Kelly Salchow MacArthur
is a professor of graphic design at MSU. MacArthur’s creative research explores environmental issues through the integration of different materials, technology and formats in graphic design. She uses her expertise in visual communications to inspire and support environmental action, which MacArthur views as fundamental and urgent to the survival of humankind and our ecosystems.


“The Canadian wildfires, and the smoke that is blanketing parts of the U.S., present clear evidence of climate change in the air we breathe. As temperatures rise, the many impacts of climate change are more obvious and harder to ignore. It is time for all of humanity to work together creatively, across cultures and disciplines to mobilize, and the communication around it must be clear. Graphic design is the medium through which text and image convey powerful messages to catalyze positive action toward the protection and nourishment of our planet in crisis. Whether through apps, posters, advertisements or information design, visual communication portrays big ideas to society and has the capacity to instigate change.”

Pets and wildlife

Seven Mattes is an assistant professor in the Center for Integrative Studies in the College of Social Science. Their work is focused on the intersection of disaster studies and animal studies.



“As we seek shelter indoors and limit outdoor activities for ourselves and our companion animals, attention might turn to the rest of the breathing world — wildlife. While wildfires are a natural occurrence, and wildlife and plants are adapted to persist, or even thrive in the aftermath, modern wildfires are burning much more than forests.
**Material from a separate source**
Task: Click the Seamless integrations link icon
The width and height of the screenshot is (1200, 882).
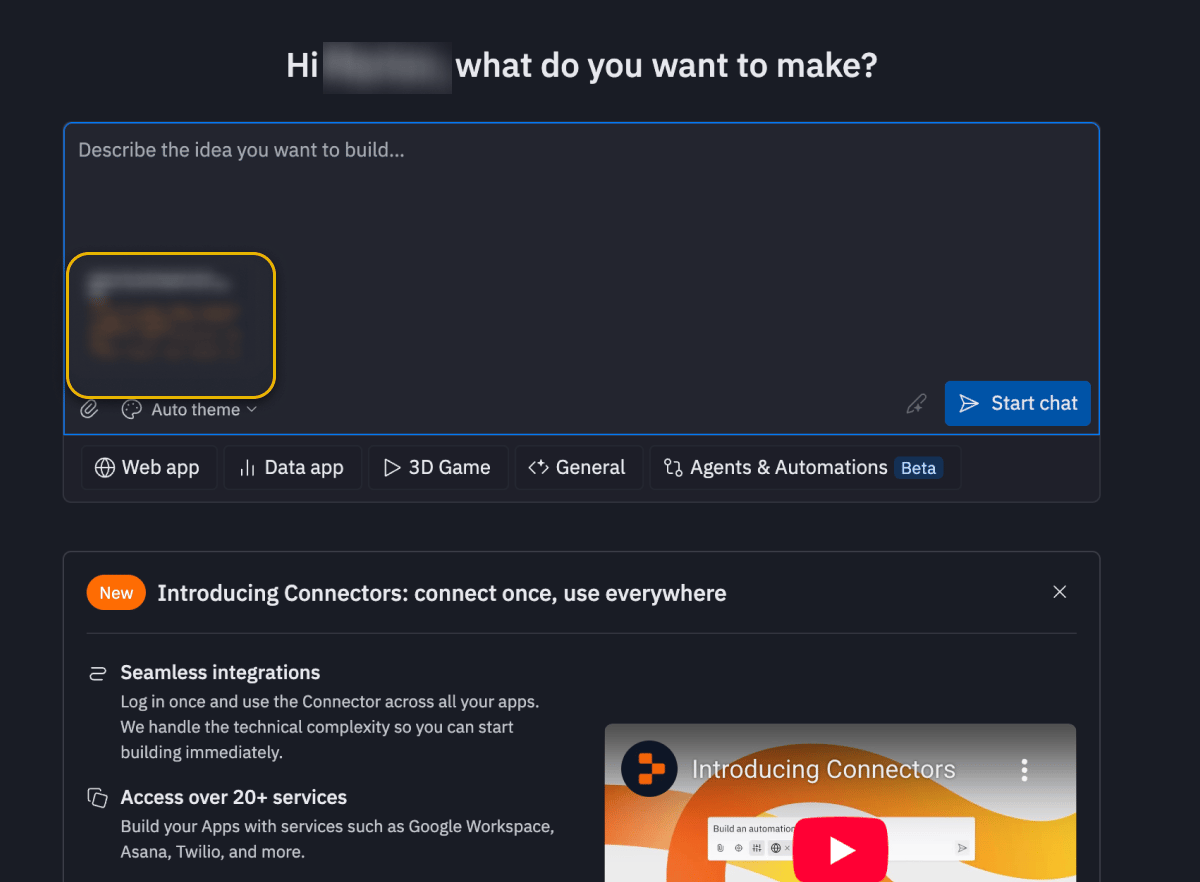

The smoke that has smothered a multitude of states contains dangerous particles that have the potential to cause damage to bodies, be they human or non-human.”


“The consequences of these fires are illustrative of the non-human impacts of disaster and the unequal resources or strategies available for adaptation across species. Climate change is often discussed in human terms, given its anthropogenic causes, but as the haze traverses spatial and species boundaries, it is an important and stark reminder that climate change alters the lives of all members of our multispecies communities.”


Stephan A. Carey is an associate professor and associate chairperson of small animal internal medicine in the MSU College of Veterinary Medicine’s Department of Small Animal Clinical Sciences. He studies the mechanisms by which airborne pollutants cause respiratory airway injury and repair, the role of airway antioxidants in the repair process and small-animal respiratory diseases, with a focus on canine and feline nasal disease and small airway disease.



“Exposure of pets to outdoor air of this quality should be kept as low as possible, particularly during peak daylight hours when other air pollutant levels, such as photochemical smog and ambient temperatures, are also at higher levels. For indoor pets, walks should be kept brief to minimize exposure. In situations where ambient air exposure is unavoidable — for example, with working animals — the exposures should be scheduled for early mornings or late evenings when possible, and animals should be afforded longer recovery periods between events.”